The second annual edition of "Electronics Industry Outlook: China," was compiled by EE Times' Asian publishing partner, Global Sources, through their eMedia Asia Ltd. joint venture. Michael Liu, editor-at-large for EE Times China and EBN China is the principal author of the report.
The survey found that China's goal of becoming an electronics powerhouse remains on track despite last winter's SARS outbreak and a slumping global economy that hurt China's electronics exports. Electronics sales revenues continued to grow at a brisk pace last year, increasing 17.8 percent over the previous year to $169 billion, the report found.
Demand for foreign-made semiconductors remained strong. China imported $44 billion worth of components and ICs last year, while demand for parts like communications chips jumped 43 percent, the report said. Those chips were used in finished mobile handsets, phones and network equipment. Double-digit demand is expected again this year for telecommunications infrastructure equipment as the build-out of China's network extends to medium-sized cites across the country.
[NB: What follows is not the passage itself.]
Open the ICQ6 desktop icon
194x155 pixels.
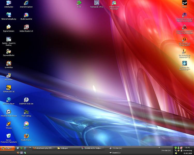79,3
Continuing strong chip demand is also being driven by deployment of more mobile basestations and transmission equipment, the study reported.
Beijing's modernization drive has also spurred government and business purchases of PCs. As a result, domestic output of desktop PCs jumped 52.4 percent in 2002 to 14.6 million units.
Always strong consumer electronics sales soared again last year, the study found. For example, DVD players flew off the shelf at a 133-percent clip compared with sales for the previous year. The 2008 Beijing Olympics will be broadcast over China's digital broadcast network, further boosting demand for consumer ICs for TVs. At the same time, the cost-per-chip ratio for consumer electronics is expected to increase.
With entry to the World Trade Organization, China as been required to overhaul its legal system to improve intellectual property protections and lower trade barriers. So far, general tariffs have dropped by 3.3 percent to an average of 12 percent. "Ongoing changes in regulations and the consequent liberalization of trade have presented China with immediate benefits as well as challenges that present further business opportunities for overseas companies," Liu said.
A key change has been the lifting of restrictions on foreign ownership of local facilities. Multinational companies may now own 100 percent of these enterprises, which has spurred foreign investment in research and development along with new production facilities. Another recent study on Chinese R&D reported that about 200 joint R&D centers have been established in China since 1990.
Despite the continuing dynamism of the Chinese electronics markets, the report said problems remain. IP rights protections remain elusive, and ongoing violations continue to hamper China's software and electronics design industries, the study warned.
While companies operating in China have been granted import and export rights, the relative lack of China business experience in international trade and law leaves open the possibility of continuing trade disputes, Liu warned.
The China report, which also includes forecasts on demand, production and imports through 2006, is available in English and can be purchased directly from the EE Times Asia Web site for $495.